In einem sich selbst organisierenden Ganzen verliert sich der „Anfang“ des Systems in seiner Entwicklungsgeschichte. Er gab zwar die ursprüngliche Richtung vor. Dann aber entstehen dynamische Wechselwirkungen, so dass – anders als bei einem technischen System, wie einem Motor, der in seiner Leistung determiniert ist – nicht mehr linear vorausgesagt werden kann, wie das System sich weiterentwickelt. In diesem Prozess entstehen immer neue Randbedingungen, die die Entwicklung des Ganzen kanalisieren: Lüste und Freuden ebenso wie das Gefühl ein Opfer zu sein oder am Markt nicht bestehen zu können.
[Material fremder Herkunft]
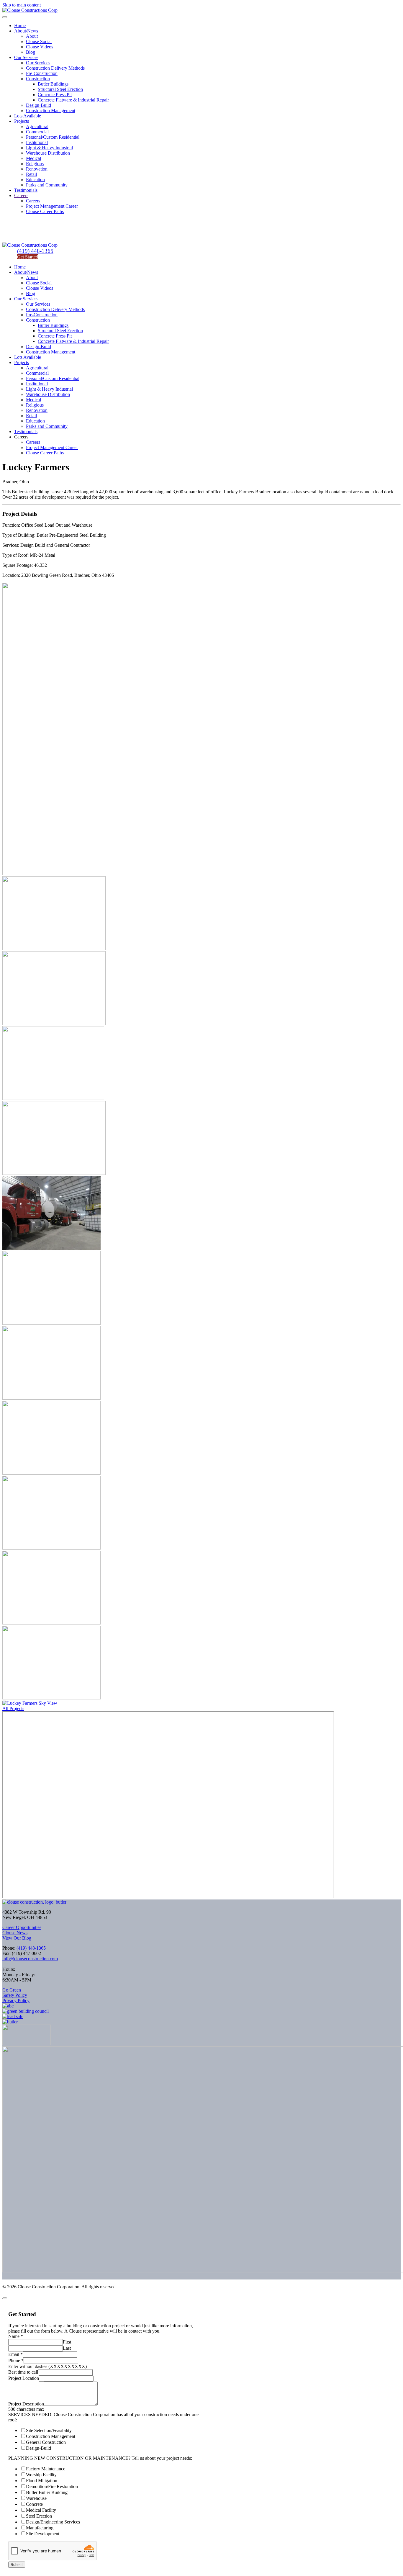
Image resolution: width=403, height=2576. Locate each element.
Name (15, 2336)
Interessanterweise verändern sich die Rahmenbedingungen (also die Auswahlkriterien für die nächsten Schritte) nur durch Einflüsse im Mikrobereich. Große Reden, dass es uns besser gehen wird, können höchstens momentane Linderung verschaffen, wenn sie überhaupt noch geglaubt werden. Viel eher rufen solche Kraftakte Widerstände hervor. Wirksamer ist ein einzelner Kollege, der mit Freude an die Arbeit geht und einen kleinen Erfolg nach dem anderen einfährt. Von ihm geht ein Sog aus, der seine Umgebung nach und nach mitnimmt.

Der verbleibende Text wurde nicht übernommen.